Jeetu rejoins the force and heads to Ramkrishna's house and makes a deal with him so as to keep his post provided that he, Jeetu, turns a blind eye to all the activities of Joykrishna. Jeetu then becomes close to Ramkrishna's PA, Bijoy Sanyal. who becomes agitated after Ramkrishna insulted him. Jeetu introduces him to Anjali and gets her to give him a ring to change his fortunes. However, the rings are actually cameras embedded inside the fake gemstone with a microchip to capture audio. With the help of this ring, Jeetu exposes Ramkrishna's corruption to the media. Ramkrishna gets cornered and runs away "underground" along with his brother. In the process, he kidnaps Anjali, Biswas, Mukherjee, and Bhojon's Family

Meanwhile, Ranjit Kumar Kapuria, who has been following up this case with close interest unearths the fact that Bir Pratap and Jeetu are the same person. Right before the car explosion, Bir Pratap is thrown off the car and falls onto a freight carrier, rendering him unconscious and is taken to the hospital, where Bhojon is provided with the case. Bhojon's wife had lost her brother named Jeetu, long back in her childhood and has been searching for him ever since. Realizing that Bir Pratap is suffering from amnesia, Bhojon decides to pass him off as Jeetu to keep her happy, but mainly to ensure that he wouldn't have to spend huge amounts of money for her search.

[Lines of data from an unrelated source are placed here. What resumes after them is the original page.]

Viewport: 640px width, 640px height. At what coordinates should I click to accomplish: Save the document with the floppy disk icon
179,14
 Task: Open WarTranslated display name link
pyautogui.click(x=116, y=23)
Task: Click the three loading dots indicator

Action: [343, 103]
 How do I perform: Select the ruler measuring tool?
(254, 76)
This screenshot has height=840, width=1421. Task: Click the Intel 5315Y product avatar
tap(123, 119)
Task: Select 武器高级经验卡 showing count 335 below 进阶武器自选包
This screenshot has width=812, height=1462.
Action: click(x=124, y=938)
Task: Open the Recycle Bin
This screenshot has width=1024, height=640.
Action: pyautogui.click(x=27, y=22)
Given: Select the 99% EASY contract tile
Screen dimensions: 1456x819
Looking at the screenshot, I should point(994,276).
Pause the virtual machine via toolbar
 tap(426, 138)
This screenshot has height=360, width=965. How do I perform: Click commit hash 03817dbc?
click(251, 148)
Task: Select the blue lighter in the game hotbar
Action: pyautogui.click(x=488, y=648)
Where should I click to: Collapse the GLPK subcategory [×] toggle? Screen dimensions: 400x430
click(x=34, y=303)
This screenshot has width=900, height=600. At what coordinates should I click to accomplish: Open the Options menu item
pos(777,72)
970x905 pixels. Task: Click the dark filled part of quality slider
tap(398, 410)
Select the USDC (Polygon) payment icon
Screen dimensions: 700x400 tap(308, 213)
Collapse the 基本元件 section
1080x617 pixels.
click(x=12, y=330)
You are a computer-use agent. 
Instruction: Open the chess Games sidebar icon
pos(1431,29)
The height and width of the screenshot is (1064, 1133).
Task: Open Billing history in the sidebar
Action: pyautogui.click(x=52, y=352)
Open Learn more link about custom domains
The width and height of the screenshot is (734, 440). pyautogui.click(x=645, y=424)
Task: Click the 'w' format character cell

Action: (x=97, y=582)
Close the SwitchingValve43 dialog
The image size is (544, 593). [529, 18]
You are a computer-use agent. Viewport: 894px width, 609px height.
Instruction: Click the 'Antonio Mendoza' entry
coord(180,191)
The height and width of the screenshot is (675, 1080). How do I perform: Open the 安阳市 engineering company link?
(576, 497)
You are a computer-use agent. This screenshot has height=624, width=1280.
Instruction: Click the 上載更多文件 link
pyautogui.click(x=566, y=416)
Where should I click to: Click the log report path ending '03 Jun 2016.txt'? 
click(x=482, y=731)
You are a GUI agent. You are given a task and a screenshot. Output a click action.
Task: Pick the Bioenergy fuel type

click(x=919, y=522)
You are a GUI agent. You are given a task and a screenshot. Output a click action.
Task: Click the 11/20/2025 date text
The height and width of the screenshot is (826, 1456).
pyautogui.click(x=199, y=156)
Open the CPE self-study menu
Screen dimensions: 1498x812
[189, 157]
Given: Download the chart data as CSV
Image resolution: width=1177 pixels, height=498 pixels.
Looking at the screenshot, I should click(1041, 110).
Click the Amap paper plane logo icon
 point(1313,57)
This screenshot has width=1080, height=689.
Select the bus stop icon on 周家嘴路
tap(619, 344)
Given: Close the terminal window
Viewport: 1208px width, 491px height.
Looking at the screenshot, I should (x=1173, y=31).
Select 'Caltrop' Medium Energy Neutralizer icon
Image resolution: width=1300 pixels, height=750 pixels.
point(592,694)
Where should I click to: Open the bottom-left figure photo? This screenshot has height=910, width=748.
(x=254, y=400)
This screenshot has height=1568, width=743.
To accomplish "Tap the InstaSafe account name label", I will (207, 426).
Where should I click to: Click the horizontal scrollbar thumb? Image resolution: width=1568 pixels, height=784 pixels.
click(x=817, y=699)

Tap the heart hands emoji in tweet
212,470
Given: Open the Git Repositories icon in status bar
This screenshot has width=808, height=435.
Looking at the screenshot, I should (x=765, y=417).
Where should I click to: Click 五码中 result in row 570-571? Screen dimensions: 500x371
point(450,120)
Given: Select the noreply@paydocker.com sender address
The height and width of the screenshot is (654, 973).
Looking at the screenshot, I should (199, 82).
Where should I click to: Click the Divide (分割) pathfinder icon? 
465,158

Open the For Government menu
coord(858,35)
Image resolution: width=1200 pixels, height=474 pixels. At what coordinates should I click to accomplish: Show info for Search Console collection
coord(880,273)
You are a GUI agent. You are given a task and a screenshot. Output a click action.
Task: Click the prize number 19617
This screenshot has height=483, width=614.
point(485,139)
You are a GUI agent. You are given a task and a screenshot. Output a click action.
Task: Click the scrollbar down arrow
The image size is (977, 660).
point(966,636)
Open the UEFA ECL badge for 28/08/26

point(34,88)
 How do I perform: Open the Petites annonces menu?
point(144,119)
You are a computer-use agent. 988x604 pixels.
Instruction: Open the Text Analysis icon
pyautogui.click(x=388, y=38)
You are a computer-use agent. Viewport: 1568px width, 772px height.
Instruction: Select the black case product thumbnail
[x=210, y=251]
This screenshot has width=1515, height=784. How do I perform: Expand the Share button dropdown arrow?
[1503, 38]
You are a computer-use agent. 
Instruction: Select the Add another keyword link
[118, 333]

Kapuria reveals this fact to Ramkrishna and Joykrishna and warns them that if Jeetu discovers the truth, the consequences will be even deadlier. Jeetu crashes into the stronghold of Joykrishna, where he kills him and arrests Ramkrishna. Biswas, Mukherjee and everyone decides not to reveal the truth to Jeetu/Bir Pratap and thus spare him the anguish over his uncle's and fiancé's death. Jeetu later marries Anjali and lives happily ever after in Kolkata while still posing as Bir Pratap Chowdhury.

==Cast==

- Jeet as Jeetu , originally known as ACP Bir Pratap Chowdhury, Selimpur Police Station
- Sayantika Banerjee as Anjali
- Nusrat Jahan as Shruti, Bir Pratap's love interest
- Sabyasachi Chakrabarty as Police Commissioner Ranjit Kumar Kapuria
- Rajatava Dutta as Home Minister Ramkrishna Ganguly
- Kharaj Mukherjee as Officer in charge Bhojon Ghosh, Haldia Police Station
- Kanchan Mullick as Kanchan
- Dipanjan Basak as Joy Krishna Ganguly
- Shantilal Mukherjee as Hari
- Bharat Kaul as Gobardhan
- Manasi Sinha as Jeetu's elder sister
- Sumit Ganguly as Goon
- Devdut Ghosh as Inspector Pradip Kumar Sarkar
- Raja Dutta as Feroz Bhai
- Sudip Mukherjee as Inspector S. Banerjee
- Biswajit Chakraborty as Rajat Pratap Chowdhury
- Moushumi Saha as Nilanjana Pratap Chowdhury
- Sanjib Sarkar as former ACP Avinash Mondal
- Debraj Mukherjee as Inspector P. Biswas
- Kalyani Mondal as Mayawati Ganguly
- Supriyo Dutta as Bijoy Sanyal, Ramkrishna's PA
- Somnath Kar as Deb Krishna Ganguly

==Soundtrack==

| No. | Title | Lyrics | Singer(s) | Length |
|---|---|---|---|---|
| 1. | "Missed Call" | Raja Chanda | Nakash Aziz, Akriti Kakkar | 3:39 |
| 2. | "Aaj Amay" | Prasenjit Mukherjee | Jeet Gannguli, Anweshaa | 4:20 |
| 3. | "Chakum Chukum" | Raja Chanda | Jeet Gannguli, Monali Thakur | 3:30 |
| Total length: |  |  |  | 11:29 |

== Reception ==
=== Critical reception ===
Sutapa Singha of The Times of India rated the film 3.5/5 stars and wrote "If Fan did not live up to your expectations or a Goutam Ghose film is not your cuppa, grab a tub of popcorn and go LOL with power. It’s a remake alright. Scene by scene to the extent that the amount of confetti flying around and the number of eggs being consumed is the same too!" She praised the costume design, cinematography and Jeet's comedic timing.